WASHINGTON -- The Republican-led House intelligence committee on Friday officially declared the end of its Russia probe, saying in its final report that it found no evidence that the Trump campaign colluded with Russia in the 2016 presidential campaign.
The report's conclusion is fiercely opposed by committee Democrats, who say the committee did not interview enough witnesses or gather enough evidence to support its finding.
The investigation began with bipartisan promise but ultimately succumbed to factional squabbling. Republicans had already announced the main findings last month. An investigation led by special counsel Robert Mueller is ongoing, as are probes led by the Senate intelligence and judiciary committees.

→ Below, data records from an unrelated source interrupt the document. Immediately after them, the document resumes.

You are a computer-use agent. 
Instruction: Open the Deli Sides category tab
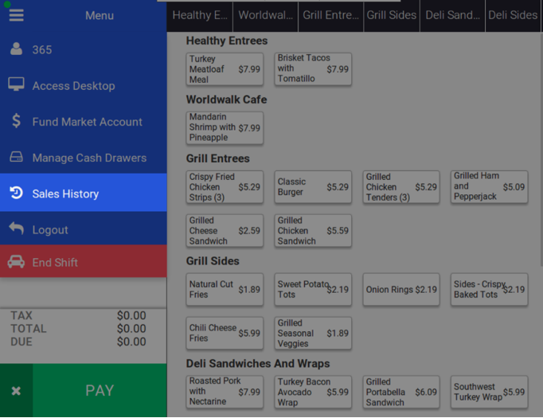512,15
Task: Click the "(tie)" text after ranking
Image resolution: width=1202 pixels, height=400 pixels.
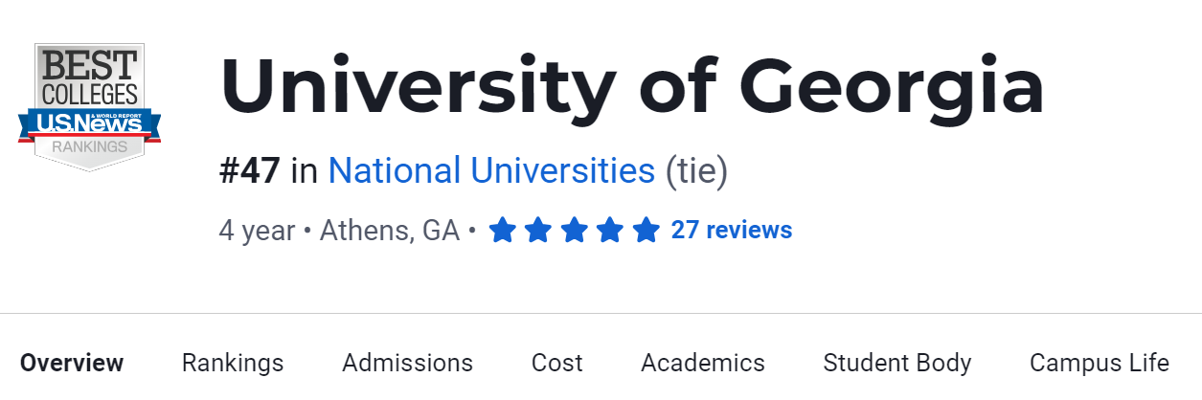Action: pos(696,171)
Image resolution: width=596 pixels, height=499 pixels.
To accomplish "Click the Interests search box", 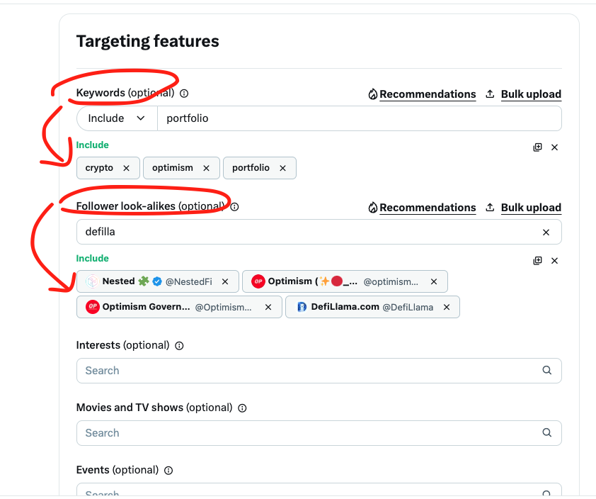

The House panel did find that Russia sought to sow discord in the U.S. through cyberattacks and social media. Some portions of the public report are redacted for national security reasons. Republicans say they will pressure intelligence agencies to be able to release more information.
Trump has repeatedly said there was "no collusion."
In a statement, Rep. Mike Conaway, R-Texas, who has been leading the investigation, said he was "extremely disappointed with the overzealous redactions" made by the intelligence agencies. He said many of the blacked out details include information already public such as witness names and previously declassified information.
Conaway said the committee had pledged to be "as transparent as possible" with the report.
"I don't believe the information we're releasing today meets that standard, which is why my team and I will continue to challenge the IC's many unnecessary redactions with the hopes of releasing more of the report in the coming months," he said.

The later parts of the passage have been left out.